According to the chassis, the flexible transmission assembly is adopted between the steering motor and the front wheel mechanism, so that the impact force transmitted to the steering motor when the chassis travels on a bumpy road surface can be greatly reduced compared with rigid transmission assemblies such as gears and the like, and the service life of the steering motor is prolonged; the first detection mechanism can accurately detect the actual rotating angle of the front wheel mechanism by detecting the rotating angle of the first transmission wheel arranged on the front wheel mechanism, so that the control mechanism can control the front wheel mechanism to accurately steer, and the problem that the steering angle of the front wheel mechanism cannot be accurately reflected only by detecting the rotating angle of the steering motor due to the transmission gap of the flexible transmission assembly is solved.
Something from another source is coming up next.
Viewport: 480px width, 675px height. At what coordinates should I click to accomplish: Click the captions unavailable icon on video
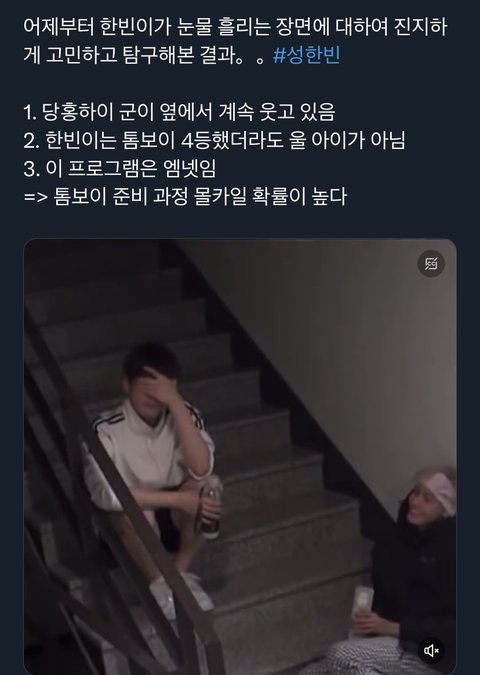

Further preferably, the first detection mechanism includes:

a steering encoder assembly including an encoder bracket mounted above the base plate, and a steering encoder mounted on the encoder bracket;

the sensing assembly comprises a connecting shaft arranged in the middle of the first driving wheel, and the connecting shaft extends into the steering encoder through a through hole in the bottom plate.

Further preferably, the flexible transmission assembly further comprises a flange, wherein the flange comprises a cylindrical part, a flange part positioned on the outer periphery of one end of the cylindrical part and a cylinder bottom part positioned on the inner periphery of the other end of the cylindrical part;

the flange plate is characterized in that a bearing is arranged in the through hole of the bottom plate, an outer ring of the bearing is fixedly connected with the bottom plate, an inner ring of the bearing is connected with the cylindrical portion in an interference fit mode, the flange portion abuts against the end face of the inner ring of the bearing, and the flange plate is fixedly connected with the first driving wheel through the bottom of the cylindrical portion.
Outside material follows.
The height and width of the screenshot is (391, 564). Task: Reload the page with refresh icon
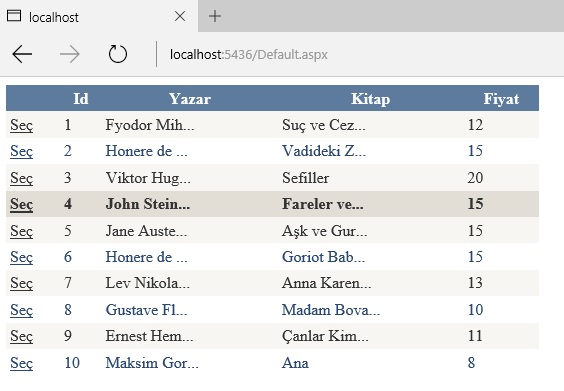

Further preferably, the induction assembly further comprises an installation support, the installation support is located in the cylindrical portion, one end of the installation support is connected with the bottom of the cylindrical portion, and the other end of the installation support is connected with the connecting shaft.

Further preferably, the middle part of first drive wheel the bobbin base portion of ring flange and all be provided with the well kenozooecium of mutual intercommunication on the erection support, just be provided with the side opening on the lateral wall of erection support, the side opening with well kenozooecium intercommunication forms the passageway of wearing to establish of front wheel mechanism control scheme.
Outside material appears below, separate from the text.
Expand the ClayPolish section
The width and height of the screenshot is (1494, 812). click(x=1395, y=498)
Further preferably, the bottom plate comprises a first bottom plate and a second bottom plate, the second bottom plate is located below the first bottom plate, a first through hole is formed in the middle of the first bottom plate, a second through hole communicated with the first through hole is formed in the middle of the second bottom plate, a flanging portion extending into the second through hole is arranged at the lower end of the second bottom plate, and a groove for clamping and fixing the bearing outer ring is formed between the flanging portion and the first bottom plate.

Further preferably, the first driving wheel is a large chain wheel, the second driving wheel is a small chain wheel, and the flexible transmission belt is a chain.

Further preferably, the front wheel mechanism comprises:

the mounting bracket is fixedly connected with the first driving wheel;

the front wheel can be rotatably connected to the mounting bracket;

and the driving motor is arranged on the mounting bracket to drive the front wheel to rotate.

Further preferably, the steering device further comprises a steering mechanism, the steering mechanism comprises a steering wheel and a second detection mechanism, the second detection mechanism can detect the rotation angle of the steering wheel, the second detection mechanism is electrically connected with the control mechanism, and the second detection mechanism sends the steering command to the control device according to the rotation angle of the steering wheel.

The invention further provides a floor washing device which comprises the chassis.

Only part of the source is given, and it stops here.